ДОМИНИРОВАНИЕ ВЛАДИМИРСКОЙ ВОЛОСТИ ПРИ ВСЕВОЛОДЕ ЮРЬЕВИЧЕ БОЛЬШОЕ ГНЕЗДО (КОНЕЦ XII — НАЧАЛО XIII В.)
I
Когда тело Андрея наконец обрело упокоение в Успенском соборе, улегшиеся было страсти разгорелись с новой силой. Вслед за владимирским мятежом в Ростово-Суздальской земле встала двухлетняя усобица — первая за всю ее историю. С династической стороны она была похожа на княжеские распри в Южной Руси: точно так же, как и там, младшие дяди, братья Андрея, Михаил и Всеволод Юрьевичи, спорили со своими старшими племянниками, Мстиславом и Ярополком Ростиславичами. Но были и важные отличия, прекрасно отмеченные В.О. Ключевским: «…по ходу своему эта северная усобица не во всем была похожа на южные: она осложнилась явлениями, каких незаметно в княжеских распрях на юге. В областях южной Руси местное неслужилое население обыкновенно довольно равнодушно относилось к княжеским распрям. Боролись, собственно, князья и их дружины, а не земли, не целые областные общества, боролись Мономаховичи с Ольговичами, а не Киевская или Волынская земля с Черниговской, хотя областные общества волей или неволей вовлекались в борьбу князей и дружин. Напротив, в Суздальской земле местное население приняло активное участие в ссоре своих князей». Другой особенностью ростово-суздальской усобицы, пишет далее Ключевский, было то, что к династической склоке князей примешивалось соперничество старших и «мизинных» городов (Ростова и Суздаля с Владимиром и Переяславлем), «которые действовали даже энергичнее самих князей»{216}. К этому, вероятно, нужно добавить, что и сам исход этой усобицы решался не столько в столкновениях князей и их дружин, сколько в противостоянии городов, между которыми развернулась ожесточенная борьба.

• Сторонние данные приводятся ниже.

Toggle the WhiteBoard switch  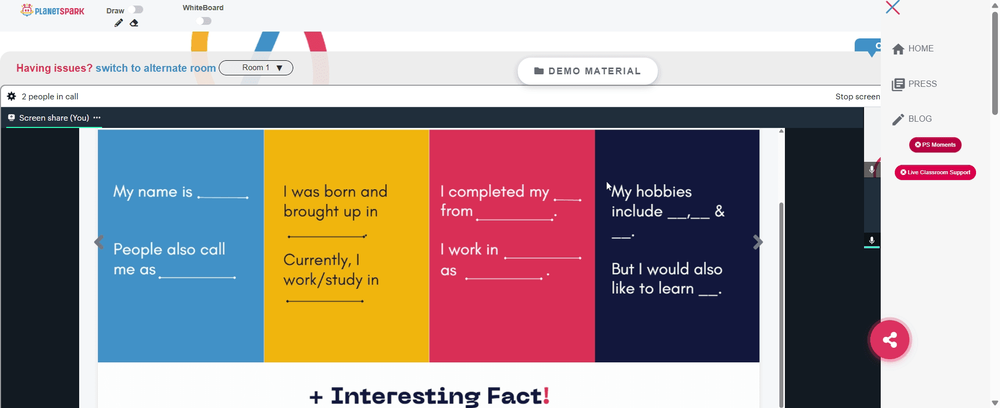[203, 21]
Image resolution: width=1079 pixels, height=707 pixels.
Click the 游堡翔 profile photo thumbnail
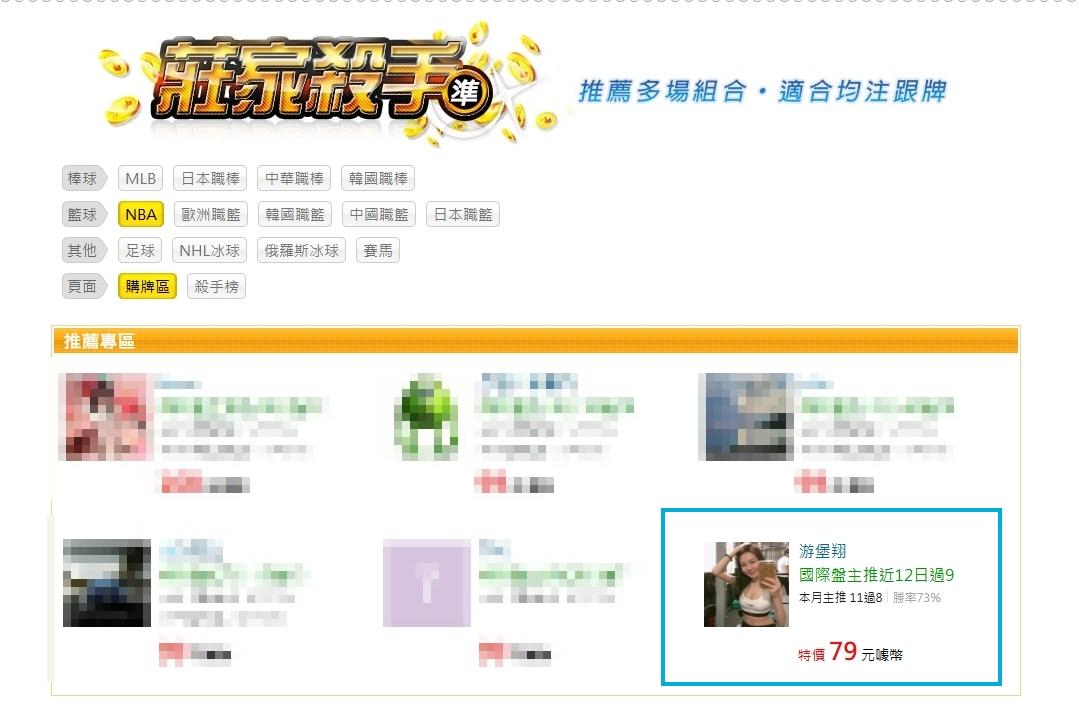[x=746, y=584]
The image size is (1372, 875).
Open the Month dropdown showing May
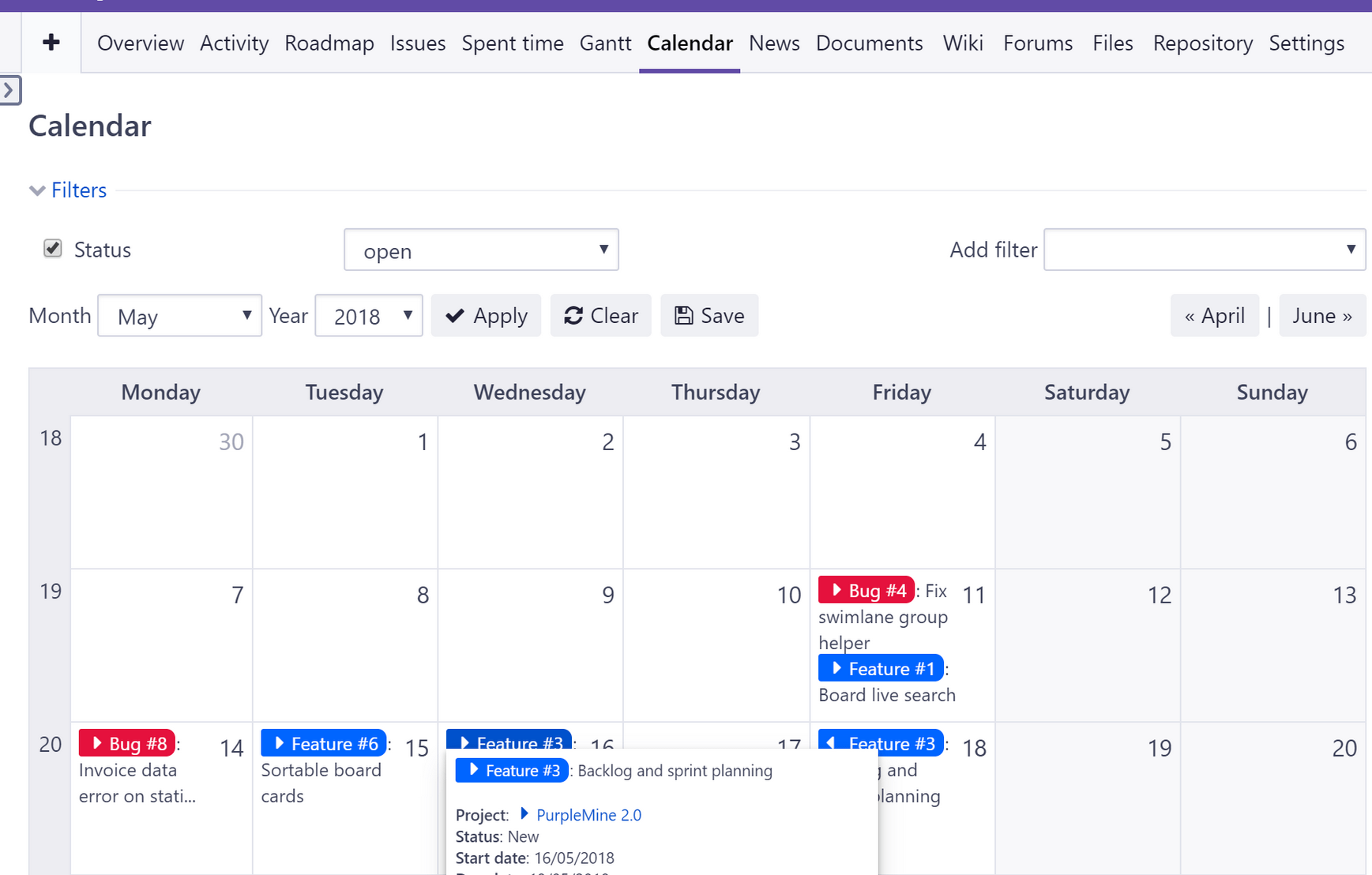(x=179, y=316)
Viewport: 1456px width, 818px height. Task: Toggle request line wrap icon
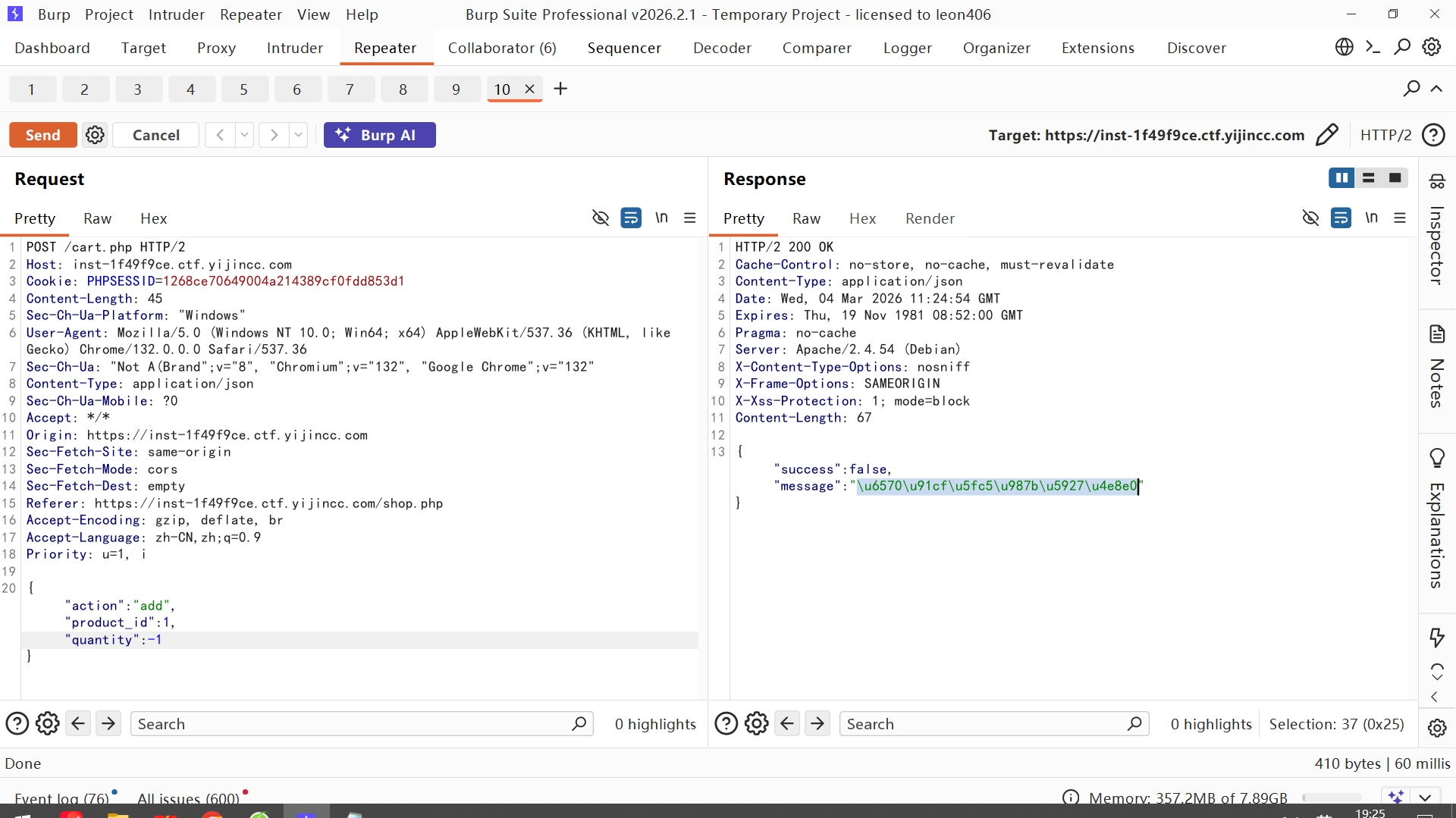pyautogui.click(x=630, y=218)
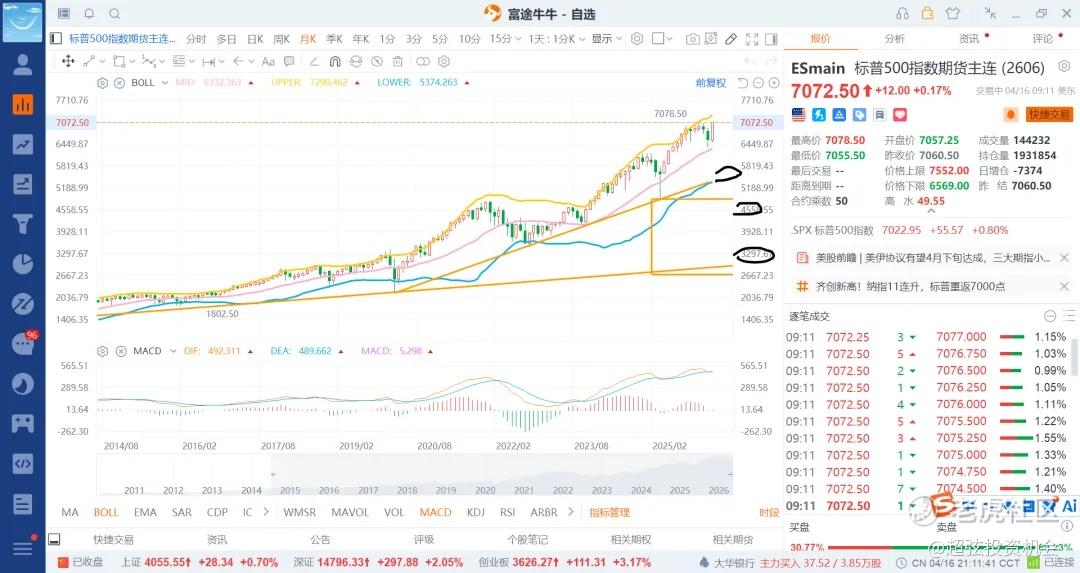Open ESmain quote settings gear
The width and height of the screenshot is (1080, 573).
1066,68
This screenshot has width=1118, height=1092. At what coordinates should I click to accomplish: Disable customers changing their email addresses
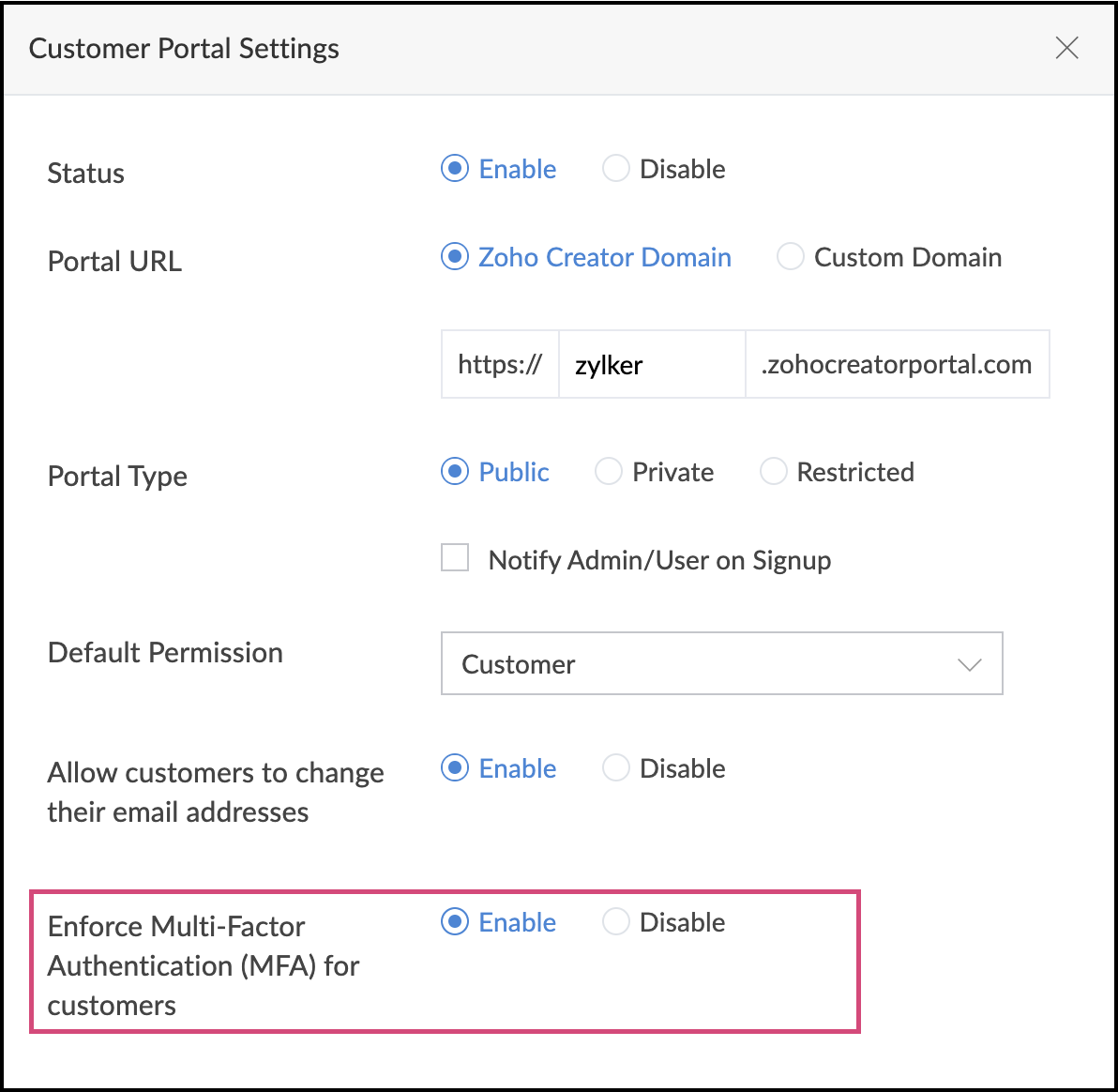[x=616, y=768]
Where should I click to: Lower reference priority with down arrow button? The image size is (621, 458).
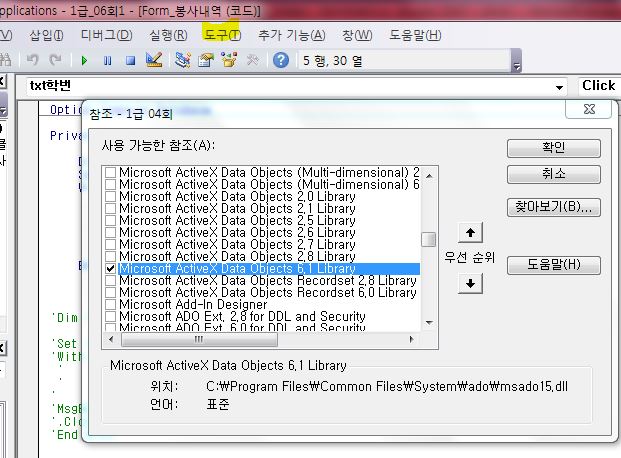pos(469,283)
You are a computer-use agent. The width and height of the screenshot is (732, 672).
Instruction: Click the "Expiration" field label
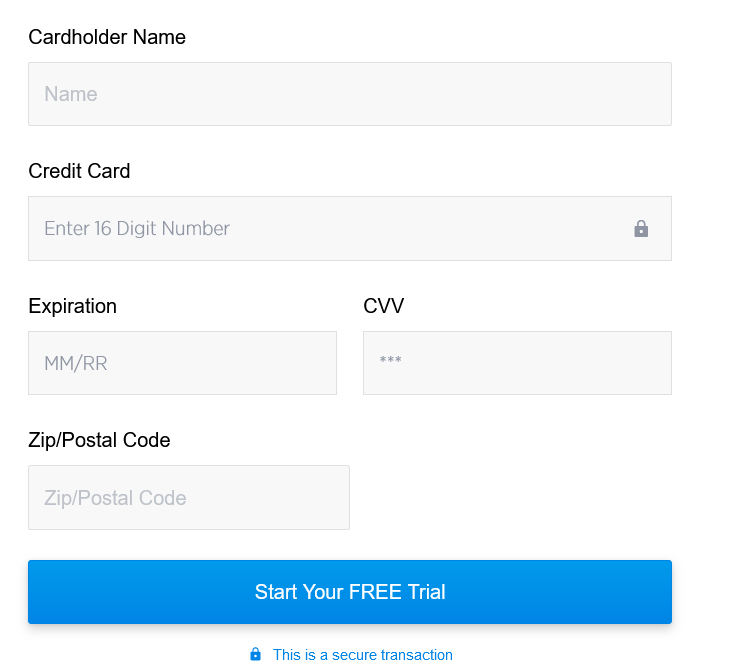pos(72,306)
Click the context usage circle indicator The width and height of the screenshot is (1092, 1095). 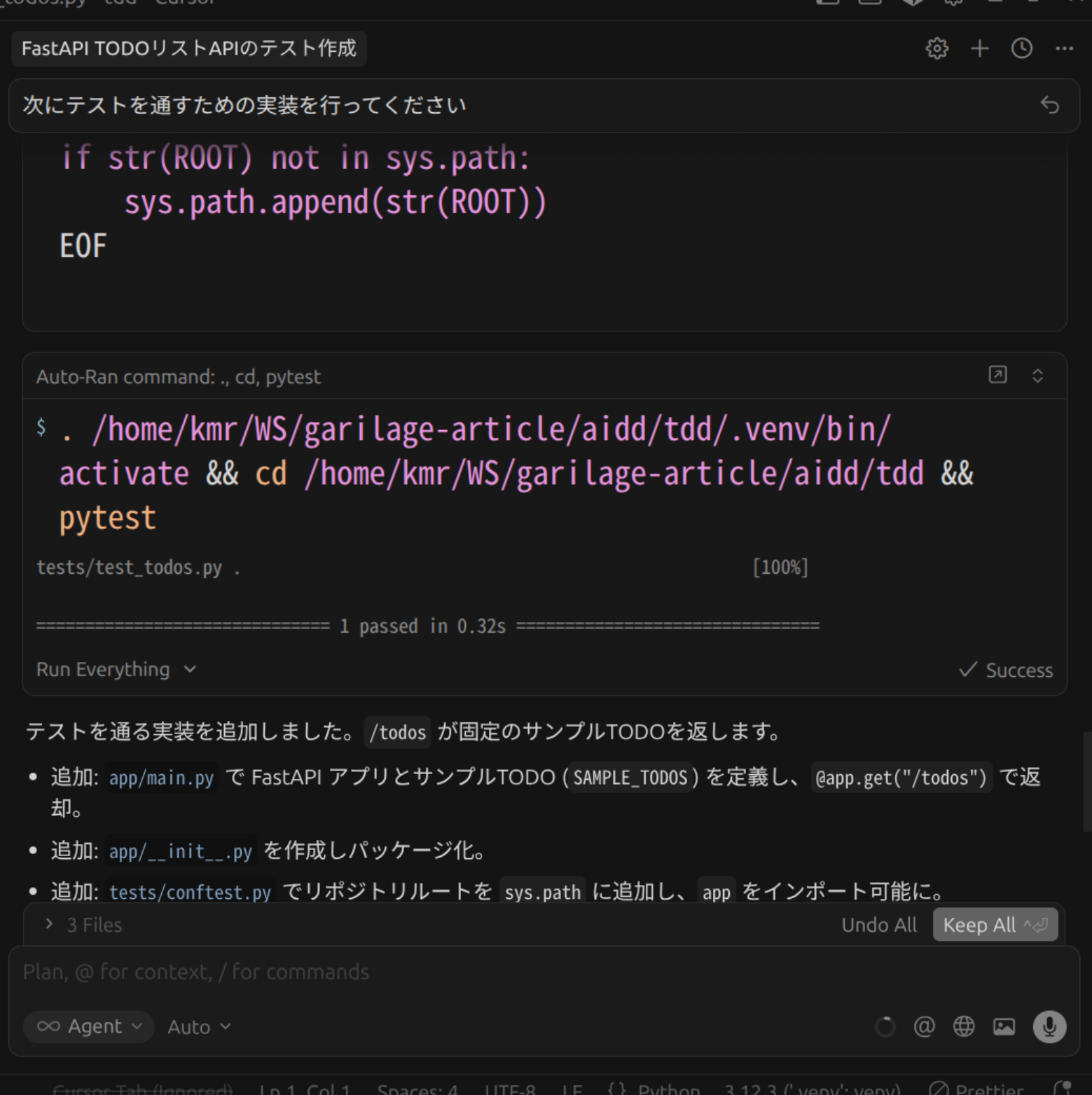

После гибели Андрея города Ростово-Суздальской земли, совсем в духе новгородской вольности, решили сами выбрать нового князя. «Уведавши же смерть княжю, — сообщает Лаврентьевская летопись, — ростовци, и суждальци, и переяславци, и вся дружина от мала и до велика [здесь в смысле: простые и знатные мужи] съехашася к Володимерю». (Обратим внимание, что столичный статус Владимира, приобретенный им в годы княжения Боголюбского, пока никем не оспаривается.) На вечевом собрании всей земли положено было звать на княжение внуков Юрия Долгорукого, Мстислава и Ярополка Ростиславичей, хотя фактическое старшинство по смерти Андрея перешло к Михаилу Юрьевичу. Большое влияние на вечевой приговор оказал рязанский князь Глеб Ростиславич[398], которому Юрьевы внуки доводились шурьями. Его послы, приехавшие во Владимир, уговорами, обещаниями и угрозами склонили вече к избранию Ростиславичей[399].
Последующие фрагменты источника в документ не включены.